Is there a parameter/option that I have overlooked, or is it a bug in the rect.dendrogram
function?
Upvotes: 2
Views: 88
Reputation: 72583
Looks indeed like some sort of bug to me, at least the function only seems to work with "hclust"
objects but not with "dendrogram"
s.
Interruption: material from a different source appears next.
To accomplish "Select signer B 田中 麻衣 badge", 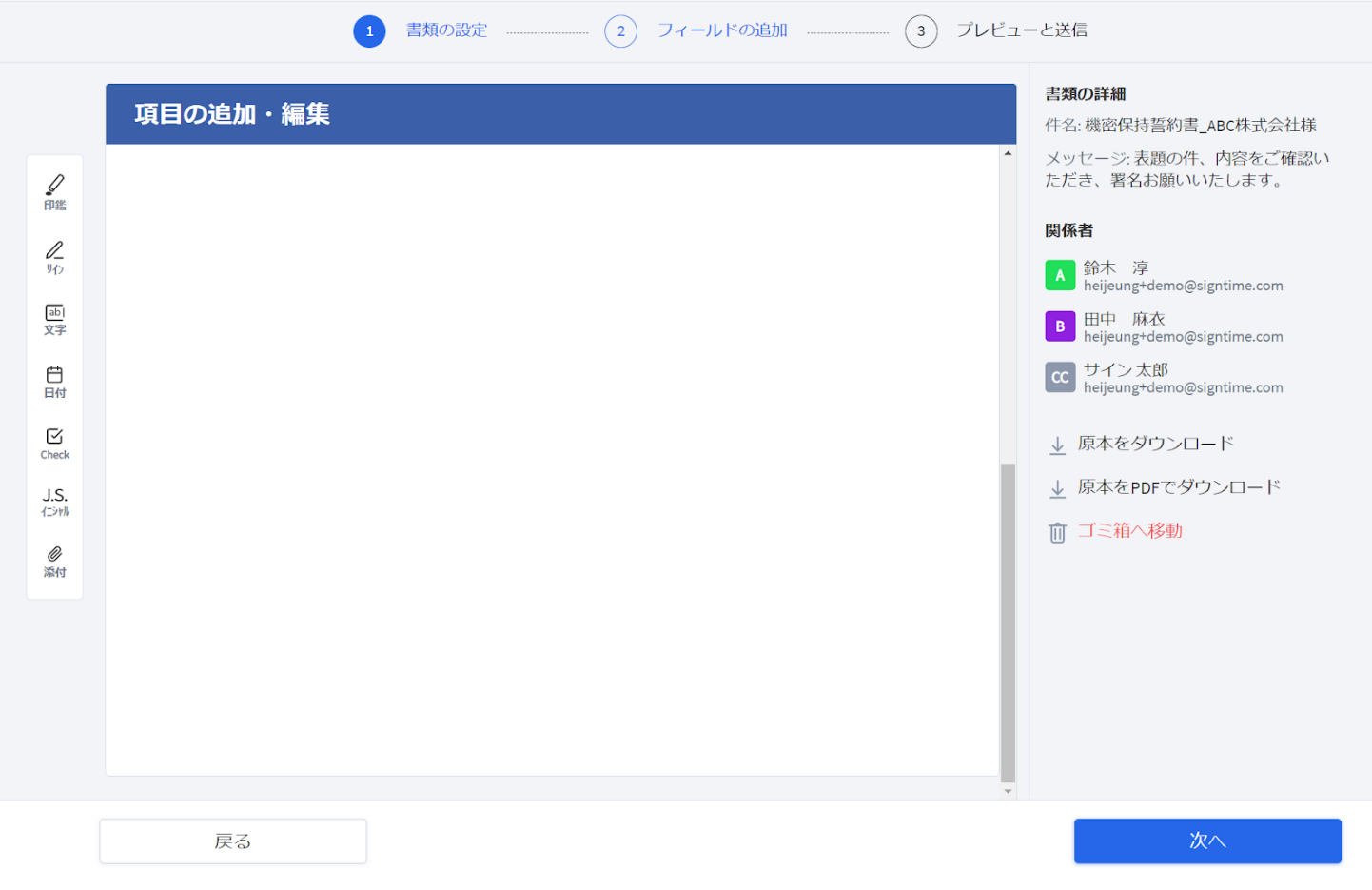I will pos(1060,326).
You could use the relevant parts of the function.
> rect_dnd <- \(tree, which, h, ybadj=0, ytadj=0, ...) {
+ cl <- cutree(tree, h=h)
+ clt <- table(cl)[unique(cl[tree$order])]
+ m <- c(0, cumsum(clt))
+ k <- min(which(rev(tree$height) < h))
+ rect(xleft=m[which] + 0.66,
+ ybottom=mean(rev(tree$height)[(k - 1):k]) + ytadj,
+ xright=m[which + 1] + 0.33,
+ ytop=par()$usr[3] + ybadj, ...)
+ }
>
> cluster.height <- 6
>
> par(pty="m", mar=c(1, 2, 1.5, 1), mgp=c(1, 0, 0), tck=0.01, cex.axis=0.75,
+ font.main=1)
> plot(hcd, ylab="Height", leaflab="none")
> rect_dnd(Data$hist, which=1, h=cluster.height, ytadj=-.1, border='red')
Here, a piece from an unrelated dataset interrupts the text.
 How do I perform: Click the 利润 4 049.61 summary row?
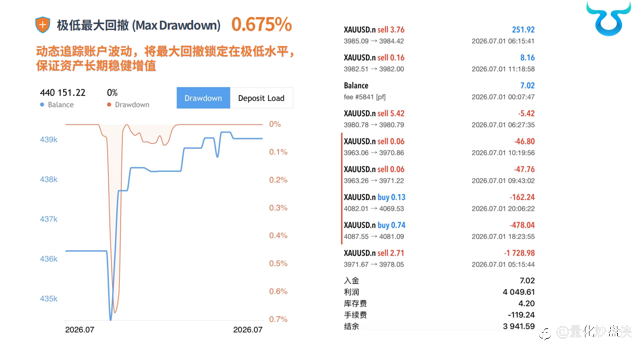[x=439, y=292]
> abline(h=cluster.height, lty=3)
Data:
> Data <- list(Lab=as.character(iris[, 5]), dat=prcomp(iris[, -5])$x[, 1:2])
> Data$dist <- dist(Data$dat, method="euclidean")
> Data$hist <- hclust(Data$dist, method="complete")
> hcd <- as.dendrogram(Data$hist)
Upvotes: 2
Reputation: 6911
You could fall back to rect.hclust
on which rect.dendrogram
is based. rect.hclust
allows to also specify which
cluster should be highlighted. Example:
cluster.height = 6
pc <- prcomp(iris[-5])
Data <- list(labs = iris$Species,
data = predict(pc)[,1:2],
clusters = dat |>
dist(method = 'euclidean') |>
hclust(method = 'complete') |>
sort()
)
plot(Data$clusters)
rect.hclust(Data$clusters, h = cluster.height, which = 1)
see also ?identify.hclust
for interactive identification of dendrogram branches (=clusters)
Upvotes: 1